Harry Potter and the Goblet of Fire Review
By Joe Lozito
Mike Newell, whose directorial pedigree is as varied as "Donnie Brasco", "Four Weddings and a Funeral" and "The Young Indiana Jones Chronicles", turns out to be a better choice than anyone could have guessed for "Harry Potter and the Goblet of Fire
", the fourth entry in the Potter series. Where previous directors have emphasized the inherent magic in Harry's world, Mr. Newell keeps the proceedings surprisingly grounded, even during its most fantastical moments. This maturity serves the film well. Finally we're seeing Harry (the character and the series) grow up.
This time around, the plot involves the Tri-Wizard Tournament into which Harry is entered despite being underage - a fact that makes the object of contempt from his fellow Hogwartsians. And speaking of underage, the characters must also endure their toughest trial to date in the form of the traditional Yule Ball. It turns out there's no spell to thwart teen angst.
Like most of the set-pieces in the film, the Ball feels like ten pounds of script in a five-pound bag. This is Steven Kloves' fourth adaptation of the J.K. Rowling novels and, while it's his best work yet, he faces an almost insurmountable challenge - how to please Potter purists while keeping the uninitiated (myself included) out of the dark. Like its predecessors, the first moments of the film are a sloppy mess of exposition as we are re-introduced to precocious Hermione (precocious Emma Watson), best buddy Ron (the perpetually awkward Rupert Grint) and of course the boy-wizard himself (Daniel Radcliffe). Of course, "boy-wizard" is something of a misnomer since Harry seems moments away from shaving. But still, Mr. Radcliff and his pals are the film's solid core and they grow more and more comfortable in their roles (and their own skin) as the series progresses (though Hermione isn't given nearly enough to do this time around).
Some peripheral characters also come into their own in "Goblet", particularly the beleaguered Neville Longbottom - thanks to a poignant performance by Matthew Lewis. The insanely pedigreed cast of adults also reprise their roles, including Maggie Smith (who definitely gets the joke) and the woefully underutilized Alan Rickman (who bites into all five of his lines). Michael Gambon also returns as Hogwarts Headmaster Albus Dumbledore, a role initiated by the late Richard Harris. After a slightly timid take on the role in "Harry Potter and the Prisoner of Azkaban"
, Mr. Gambon now makes Dumbledore his own, taking the character in a more powerful direction. While Mr.

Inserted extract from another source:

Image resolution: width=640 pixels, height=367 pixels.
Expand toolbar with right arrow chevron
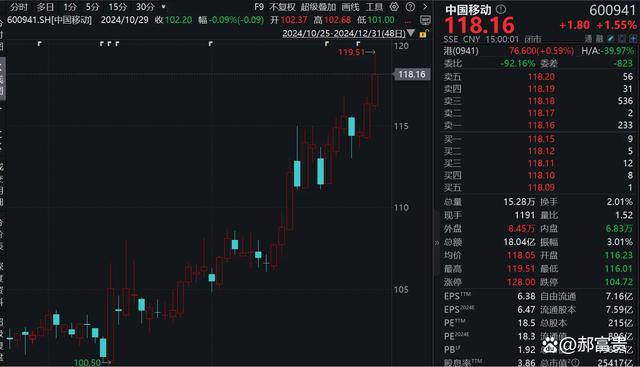coord(425,7)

Harris is still missed, this is a Dumbledore we can respect again.
There are some notable additions to the adult cast, including a perfectly gruff Brendan Gleeson as "MadEye" Moody and a perfectly annoying Miranda Richardson as Rita Skeeter. But by far the standout performance comes from none other than Ralph Fiennes as the evil one himself, Lord Voldemort. Never has a villain been given such a build up. Mr. Fiennes entrance comes after four films of set up and, the good news is, he does not disappoint. In fact, he only makes you want more - not bad for a character who's pure evil.

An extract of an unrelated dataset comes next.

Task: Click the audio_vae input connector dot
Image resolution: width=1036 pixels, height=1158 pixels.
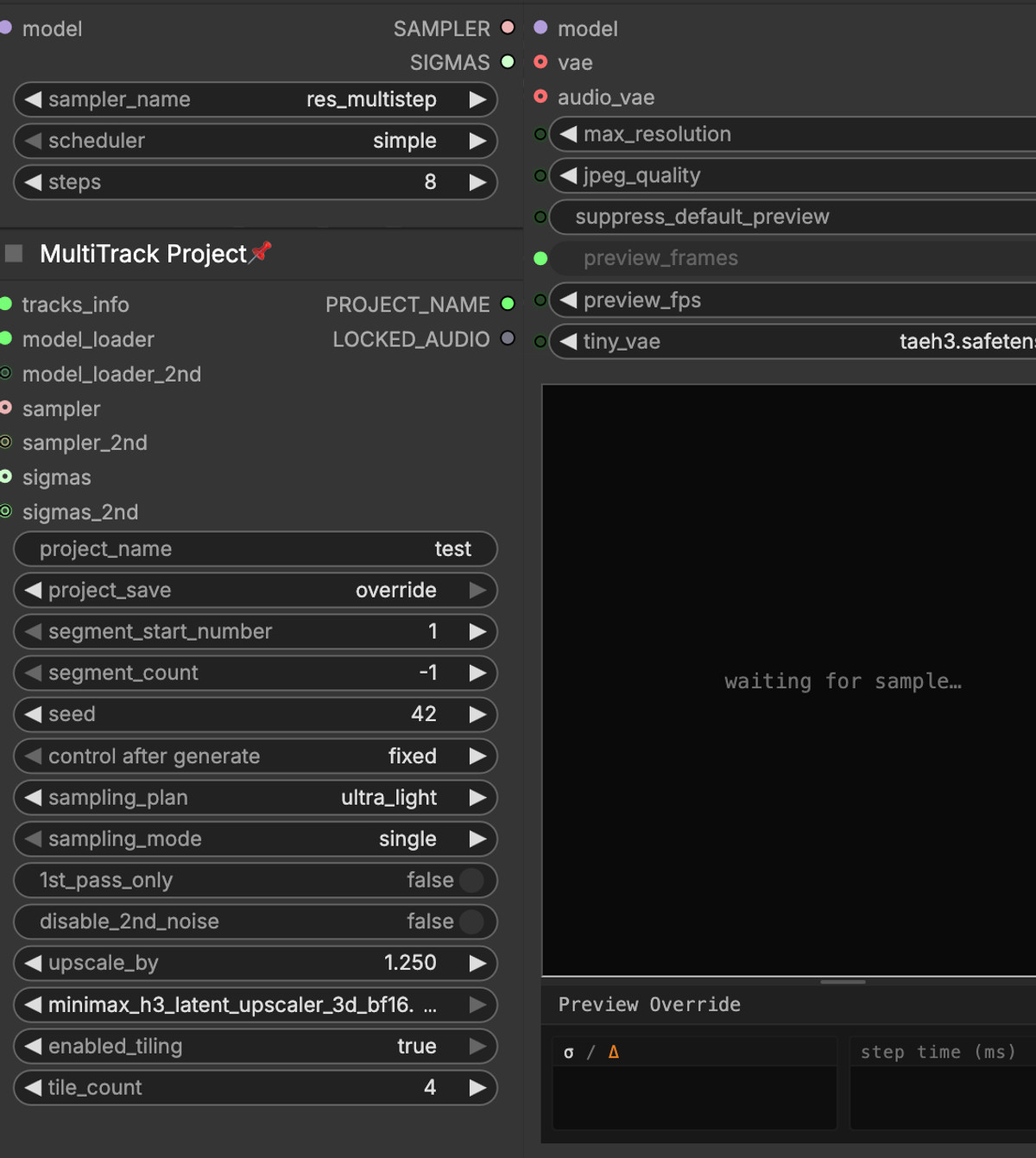Action: 540,97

The film builds up to an inevitable showdown which has been four films in the making. And, without giving too much away to those non-readers out there, the scene is well worth it. Thanks to Mr. Newell's solid grounding, the film's climax carries more weight than any in the previous three. The stakes are high and there is genuine danger and real emotion at work. There is dark pall over the film's denouement, which is exactly right for the ending and sets up enormous expectations for the fifth film which, if this series continues its trajectory, is bound to be magical.